If you've been syncing your sheet with Shopify to manage inventory, at some point you'll run into this concern: "I have 100 units in the warehouse, but I've got 20 unfulfilled orders. The sheet says 100, but what I can actually sell is 80. I want to show that 80 correctly to customers."
That instinct is exactly right, but Shopify already has a similar concept built in — the relationship between two numbers called available and committed. In this article, in the context of sheet syncing, we'll work through how the "deduct unfulfilled orders" approach holds together and how it fits with the way Shopify works.
Why subtract "sheet inventory minus unfulfilled"
First, why would you even want to do this calculation? It comes from a real-world instinct. You have 100 units on the shelf. But 20 orders are already in and shipping tomorrow. At this moment, what you can actually sell is 80 units. Wanting customers to see 80 is completely natural.
The other motivation is oversell prevention. If you leave the sheet number at 100, Shopify will also show 100, and if another 90 orders come in on top of that, you've got 110 orders against 100 units of stock — an oversell. Display the number with unfulfilled orders already subtracted, and you head off that kind of incident.
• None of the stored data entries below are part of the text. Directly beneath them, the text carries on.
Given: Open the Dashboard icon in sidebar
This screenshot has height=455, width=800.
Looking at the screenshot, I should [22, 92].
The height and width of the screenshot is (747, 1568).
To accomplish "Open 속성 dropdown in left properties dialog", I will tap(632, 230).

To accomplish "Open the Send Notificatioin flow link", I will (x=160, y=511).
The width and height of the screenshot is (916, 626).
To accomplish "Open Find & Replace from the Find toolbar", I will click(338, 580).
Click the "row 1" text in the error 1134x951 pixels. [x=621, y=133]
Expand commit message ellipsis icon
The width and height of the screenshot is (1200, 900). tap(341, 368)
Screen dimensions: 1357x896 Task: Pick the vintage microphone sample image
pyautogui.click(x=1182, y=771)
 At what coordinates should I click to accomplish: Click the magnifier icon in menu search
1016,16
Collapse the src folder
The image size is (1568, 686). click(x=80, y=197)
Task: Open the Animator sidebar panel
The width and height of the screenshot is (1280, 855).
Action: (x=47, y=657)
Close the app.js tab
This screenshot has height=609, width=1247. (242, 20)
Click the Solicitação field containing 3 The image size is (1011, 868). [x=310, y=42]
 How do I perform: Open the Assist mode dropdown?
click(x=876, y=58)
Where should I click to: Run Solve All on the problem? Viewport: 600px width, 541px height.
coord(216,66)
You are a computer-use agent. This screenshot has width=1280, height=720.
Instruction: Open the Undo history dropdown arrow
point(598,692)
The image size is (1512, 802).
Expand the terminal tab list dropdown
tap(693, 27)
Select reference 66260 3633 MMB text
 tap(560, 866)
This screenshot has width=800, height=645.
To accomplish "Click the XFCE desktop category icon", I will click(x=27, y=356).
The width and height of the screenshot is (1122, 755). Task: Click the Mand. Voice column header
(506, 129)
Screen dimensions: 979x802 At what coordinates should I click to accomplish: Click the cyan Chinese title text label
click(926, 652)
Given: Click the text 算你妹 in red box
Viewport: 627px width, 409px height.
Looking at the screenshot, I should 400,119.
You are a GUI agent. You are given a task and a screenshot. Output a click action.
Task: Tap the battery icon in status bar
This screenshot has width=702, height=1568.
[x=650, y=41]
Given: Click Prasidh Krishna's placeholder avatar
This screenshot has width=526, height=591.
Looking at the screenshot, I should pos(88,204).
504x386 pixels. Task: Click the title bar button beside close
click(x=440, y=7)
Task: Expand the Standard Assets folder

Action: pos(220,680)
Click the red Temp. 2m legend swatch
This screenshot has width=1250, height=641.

So the calculation of "sheet inventory minus unfulfilled equals what's really left" is, operationally, a very healthy way to think. But if you try to implement it straight, you'll bump up against how Shopify actually works. Let's look at that next.
How available and committed relate
Shopify manages inventory across several states. The two that matter most here are available and committed. Understanding the difference helps you decide whether "sheet minus unfulfilled" is even necessary.
Inventory states in Shopify
Shopify's inventory roughly breaks down into the following states (summarized from the official help docs):
- On hand: the total number actually in the warehouse
- Committed: the number ordered but not yet shipped
- Available: the number that can be sold (On hand minus Committed minus other)
- Reserved: the number temporarily held
- Damaged: the number not available for sale
The key point is that what gets reflected on the customer's buy button is available. Shopify is already computing "On hand minus Committed" behind the scenes and showing the available number. In a sense, the work of deducting unfulfilled orders is already being done by Shopify.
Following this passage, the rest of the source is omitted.